Volume 1 threw the reader into the deep end, then left them with more questions than answers and a tantalizing hint of what was to come.

Does Volume 2 answer those questions? Yes and no. In every way it’s a worthy successor. It’s impossible not to admire the commitment of illustrator Sana Takeda in her vision of the book. The art is still as unapologetically gorgeous even in depictions of the horrors found in this world. It has that in common with the movie Annihilation: often the most startling thing about the grotesque is its beauty. Marjorie Liu’s world building is confidently mysterious—sketched just wide enough to continue to be compelling. As the monster and the woman communicate, every reveal raises more questions and mysteries.

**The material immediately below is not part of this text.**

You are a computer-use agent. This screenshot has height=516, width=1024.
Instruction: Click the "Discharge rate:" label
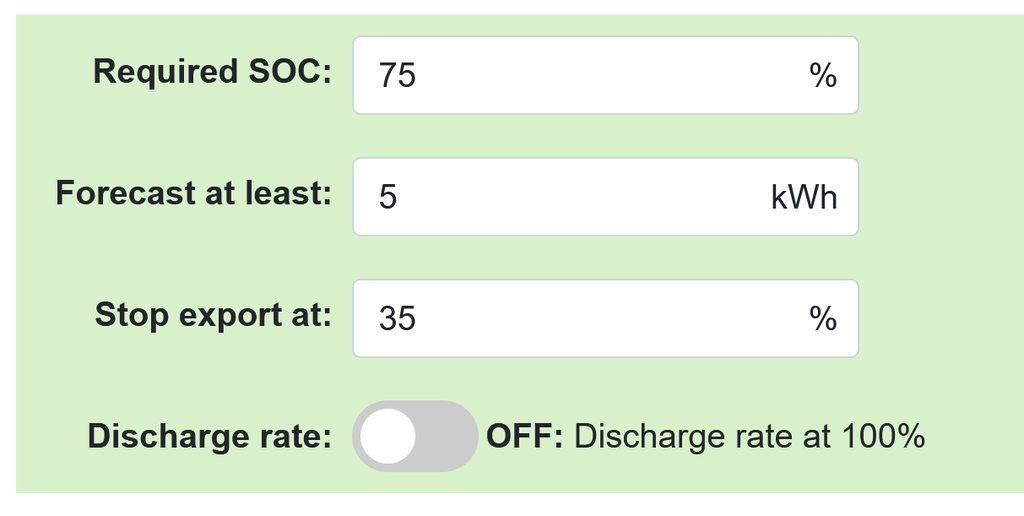pyautogui.click(x=209, y=437)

Monstress 2 upholds the promise of the first book with its original world of magic and deadly beauty. For a story about a woman who walks between worlds, it also manages that fine balance: it takes the best of novels and comics and meshes them seamlessly. For those who need a lot of explanatory world building,  the volume 2 may be more frustrating than the first. But with a willingness to follow an intriguing cast on an adventure as puzzling as it is harrowing, you won’t be disappointed.

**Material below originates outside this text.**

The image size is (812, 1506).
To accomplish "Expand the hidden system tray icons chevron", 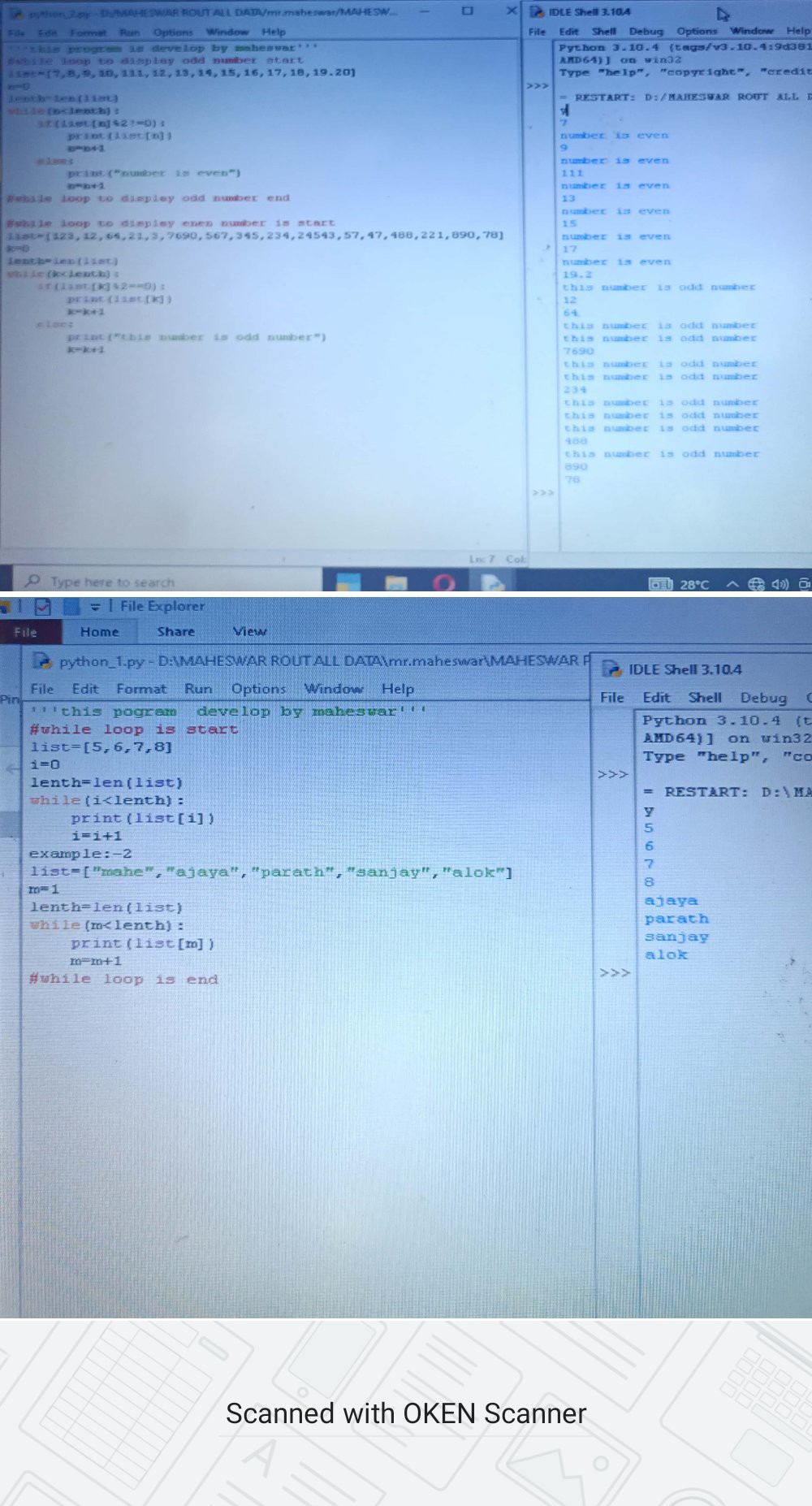I will click(732, 584).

River of Teeth” by Sarah Gailey, Tor Publishing

I came across the novella “River of Teeth” because I follow Sarah Gailey on Twitter, and frankly, it sounded fascinating. Hippo Cowboys in an alternate Louisiana? I mean, how could you resist? Because it turns out the US really did *almost* import hippos as a source of meat way back when. Using that as a jumping off point, our author said, OK, but what if we did, and then everything went horribly, horribly wrong? Gailey is fun to read, and I thought – how could this story not be hilarious?

It is hilarious. And heart-wrenching, and poignant and pointed, and so well written. It’s not just a western, not just a heist narrative, not just a romance, not just a vengeance story – it is all of those things, plus bloody violence, and a moderate amount, scratch that, generous amount of death and destruction. Not all of which comes from the hippos, but, you know, hippos. If you like your LGBTQIA representation to be thorough, your body- and sexuality-positivity to come packaged with sarcasm and wit and a few dramatics for fun and profit, and for your rivers to be filled with, frankly, lots and lots of teeth, then this story will delight you. Our main character, Winslow Houndstooth (great name), is on a mission to move feral hippos out of the swamps and into the Gulf of Mexico – for profit. Mostly. He’s putting together a crew to do it. A crew, and their hops (hippos). Everyone on the crew has a past – which is partly why they’re on the crew. But how does that past catch up with them, and what does that mean for the mission?

I love this story, and its sequel, *Taste of Marrow.* I love the hops. I love the subtle and unsubtle ways the story leads us where Gailey wants us to follow. There are characters in here, including the hops that our main characters are riding, that live beyond the story. And there’s a message of how to be a basically decent human in an inhumane world in there, floating around just beneath the surface, waiting to pull you under.



Carnival Nine,” by Caroline M. Yoachim

My Hugo nominee squee is Carnival Nine, by Caroline M. Yoachim. I had the amazing good fortune to discover this story for the first time when it was read by the author, and currently you can read it online at Beneath Ceaseless Skies It’s a moving, beautifully written fantasy about the lives of small wind-up people, which never stops finding new ways to use its clockwork metaphors to talk about mortality, disability, and the realities of parenting.